Where does the word "will" show up in the data? Please find each such line and copy it.

= = =

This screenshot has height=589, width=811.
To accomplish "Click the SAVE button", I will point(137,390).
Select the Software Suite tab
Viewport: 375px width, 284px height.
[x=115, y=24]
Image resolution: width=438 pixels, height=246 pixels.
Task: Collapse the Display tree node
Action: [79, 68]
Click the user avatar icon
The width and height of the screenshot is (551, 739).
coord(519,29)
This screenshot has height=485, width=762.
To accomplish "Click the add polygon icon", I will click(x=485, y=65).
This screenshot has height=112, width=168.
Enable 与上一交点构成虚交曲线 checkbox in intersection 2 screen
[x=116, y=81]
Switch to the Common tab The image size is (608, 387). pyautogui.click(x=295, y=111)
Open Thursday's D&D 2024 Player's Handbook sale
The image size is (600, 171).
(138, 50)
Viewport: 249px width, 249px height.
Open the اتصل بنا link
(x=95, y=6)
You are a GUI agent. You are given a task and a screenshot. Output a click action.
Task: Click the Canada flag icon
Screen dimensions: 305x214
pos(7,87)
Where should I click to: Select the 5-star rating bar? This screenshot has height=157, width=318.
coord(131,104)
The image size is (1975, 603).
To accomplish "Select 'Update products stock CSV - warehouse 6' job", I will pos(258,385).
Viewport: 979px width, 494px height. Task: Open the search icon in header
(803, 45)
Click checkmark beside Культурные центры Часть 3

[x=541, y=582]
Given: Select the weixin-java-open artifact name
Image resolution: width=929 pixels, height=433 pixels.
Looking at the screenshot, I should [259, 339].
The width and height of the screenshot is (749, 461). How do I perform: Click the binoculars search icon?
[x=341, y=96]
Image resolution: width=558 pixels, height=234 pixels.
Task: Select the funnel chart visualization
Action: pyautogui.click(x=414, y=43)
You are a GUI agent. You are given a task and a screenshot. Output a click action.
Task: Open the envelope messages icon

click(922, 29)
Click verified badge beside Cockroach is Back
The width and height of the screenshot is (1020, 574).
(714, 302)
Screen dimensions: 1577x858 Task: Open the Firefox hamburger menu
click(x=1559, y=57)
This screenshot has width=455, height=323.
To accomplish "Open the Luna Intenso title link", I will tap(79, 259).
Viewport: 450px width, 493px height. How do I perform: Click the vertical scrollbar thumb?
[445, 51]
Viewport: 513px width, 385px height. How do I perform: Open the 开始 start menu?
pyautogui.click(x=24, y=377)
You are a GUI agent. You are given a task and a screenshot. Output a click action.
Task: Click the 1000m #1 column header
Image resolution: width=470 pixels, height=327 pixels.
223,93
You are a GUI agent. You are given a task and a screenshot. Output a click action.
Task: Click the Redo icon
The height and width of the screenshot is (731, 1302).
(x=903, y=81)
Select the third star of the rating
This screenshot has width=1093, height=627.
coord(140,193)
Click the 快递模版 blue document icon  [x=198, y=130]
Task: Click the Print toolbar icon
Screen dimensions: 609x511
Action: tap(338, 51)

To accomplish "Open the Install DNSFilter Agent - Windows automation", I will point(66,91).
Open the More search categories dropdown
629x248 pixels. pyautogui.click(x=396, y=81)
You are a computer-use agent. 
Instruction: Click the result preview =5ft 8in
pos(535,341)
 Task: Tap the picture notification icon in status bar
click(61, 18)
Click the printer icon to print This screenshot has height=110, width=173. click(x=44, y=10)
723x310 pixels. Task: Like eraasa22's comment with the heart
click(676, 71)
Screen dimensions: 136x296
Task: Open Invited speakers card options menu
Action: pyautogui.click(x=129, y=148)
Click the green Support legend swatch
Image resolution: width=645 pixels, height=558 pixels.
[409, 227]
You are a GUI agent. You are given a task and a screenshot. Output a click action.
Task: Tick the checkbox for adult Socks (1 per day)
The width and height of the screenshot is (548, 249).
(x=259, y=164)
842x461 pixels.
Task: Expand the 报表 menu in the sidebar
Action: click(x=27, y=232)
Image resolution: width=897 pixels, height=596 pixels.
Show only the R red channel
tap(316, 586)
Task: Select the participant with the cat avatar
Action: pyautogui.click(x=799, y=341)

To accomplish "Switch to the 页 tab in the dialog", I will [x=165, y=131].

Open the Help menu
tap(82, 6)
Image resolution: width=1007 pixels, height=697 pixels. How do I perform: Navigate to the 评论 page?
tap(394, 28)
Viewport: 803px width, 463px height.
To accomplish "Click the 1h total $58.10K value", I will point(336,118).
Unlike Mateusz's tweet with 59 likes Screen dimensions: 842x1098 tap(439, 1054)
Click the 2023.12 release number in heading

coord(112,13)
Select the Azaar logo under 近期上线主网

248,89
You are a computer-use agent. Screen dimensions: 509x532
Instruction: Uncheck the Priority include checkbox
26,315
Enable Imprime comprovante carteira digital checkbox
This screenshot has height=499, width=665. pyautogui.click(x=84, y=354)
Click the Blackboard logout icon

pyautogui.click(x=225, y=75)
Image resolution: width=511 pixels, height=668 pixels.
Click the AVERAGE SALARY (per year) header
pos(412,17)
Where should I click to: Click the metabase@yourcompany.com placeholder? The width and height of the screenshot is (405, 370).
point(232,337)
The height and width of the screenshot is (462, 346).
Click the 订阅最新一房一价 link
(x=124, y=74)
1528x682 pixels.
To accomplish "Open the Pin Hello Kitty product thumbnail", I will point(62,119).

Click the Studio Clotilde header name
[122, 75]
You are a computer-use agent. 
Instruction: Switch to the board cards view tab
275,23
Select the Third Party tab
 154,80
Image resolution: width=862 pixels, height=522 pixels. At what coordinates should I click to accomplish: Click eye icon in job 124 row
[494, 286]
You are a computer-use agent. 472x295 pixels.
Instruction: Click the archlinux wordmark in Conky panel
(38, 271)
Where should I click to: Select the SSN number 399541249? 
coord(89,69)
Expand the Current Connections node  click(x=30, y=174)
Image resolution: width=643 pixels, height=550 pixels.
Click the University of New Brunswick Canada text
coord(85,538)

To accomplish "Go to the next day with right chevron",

= = =

[TASK SOLUTION]:
To accomplish "Click the SAVE button", I will point(137,390).
To accomplish "Click the add polygon icon", I will click(x=485, y=65).
To accomplish "Select 'Update products stock CSV - warehouse 6' job", I will pos(258,385).
To accomplish "Open the Luna Intenso title link", I will tap(79, 259).
To accomplish "Open the Install DNSFilter Agent - Windows automation", I will point(66,91).
To accomplish "Switch to the 页 tab in the dialog", I will [x=165, y=131].
To accomplish "Click the 1h total $58.10K value", I will point(336,118).
To accomplish "Open the Pin Hello Kitty product thumbnail", I will point(62,119).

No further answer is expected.